Wong Kar Wai’s most recent feature speaks to what makes a “grandmaster”– being, knowing, doing — the act of passing on knowledge as the penultimate stage for achieving that highest level of mastery. When I watched THE GRANDMASTER and reflected back on Wong Kar Wai’s work, I realized that my personal definition of the highest form of mastery was not the same. I think of the great masters in the world who refuse to call themselves masters, who embrace knowledge, style, and ego as fleeting and pass on quietly without a name. No matter how much is given, there’s always something withheld. For me, the cinematic mastery of Wong Kar Wai has to do with what’s fleeting, what’s withheld, what doesn’t get passed down to the viewer such that we, as an audience, can pause and reflect in more dynamic, creative ways. It emboldens us as viewers to create our own styles for how to view the story, the characters, the world. It’s what makes a retrospective of the world Wong Kar Wai that much more of an active, intriguing viewing experience. His world is grand in many ways, for sure, but what makes his films most inspiring goes beyond romantic facade — it’s perhaps only in retrospection when we can confront that. 
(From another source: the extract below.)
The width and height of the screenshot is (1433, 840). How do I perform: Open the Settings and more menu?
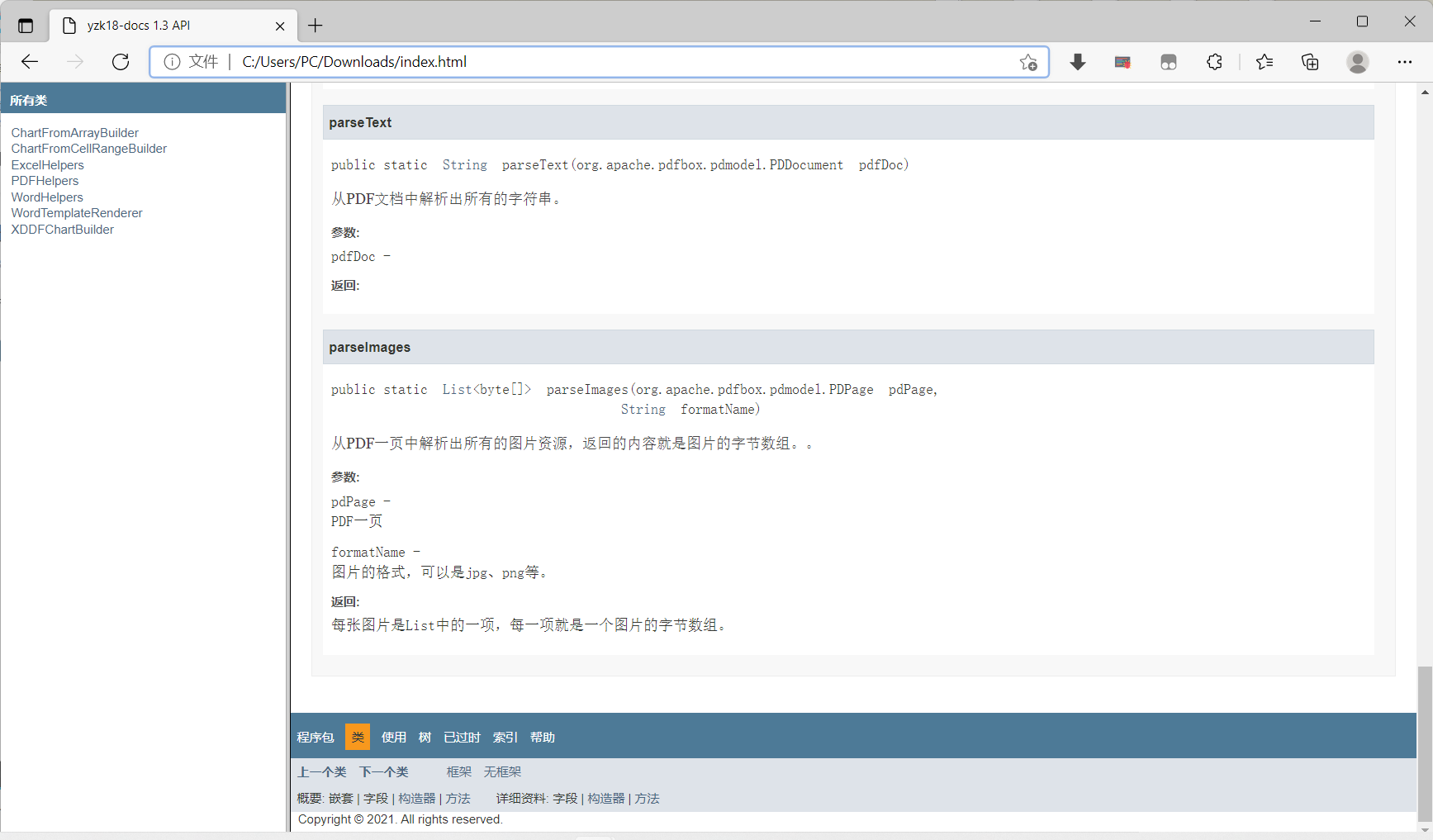(1405, 62)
Taylour Chang, Curator, Film and Performance, oversees the Honolulu Museum of Art’s film and performance department and has overseen the Doris Duke Theatre since 2013. The Doris Duke Theatre is Honolulu’s singular mission-driven, community-based non-profit art house theatre. Since 2017, she’s been active in A4A (Alliance for Action), a collective of art house exhibitors and distributors addressing equity issues in the art house community and independent film industry. She is a filmmaker and received her B.A. from Yale University, majoring in both Film Studies and Theatre Studies with concentrations on World Cinema and Sound Design.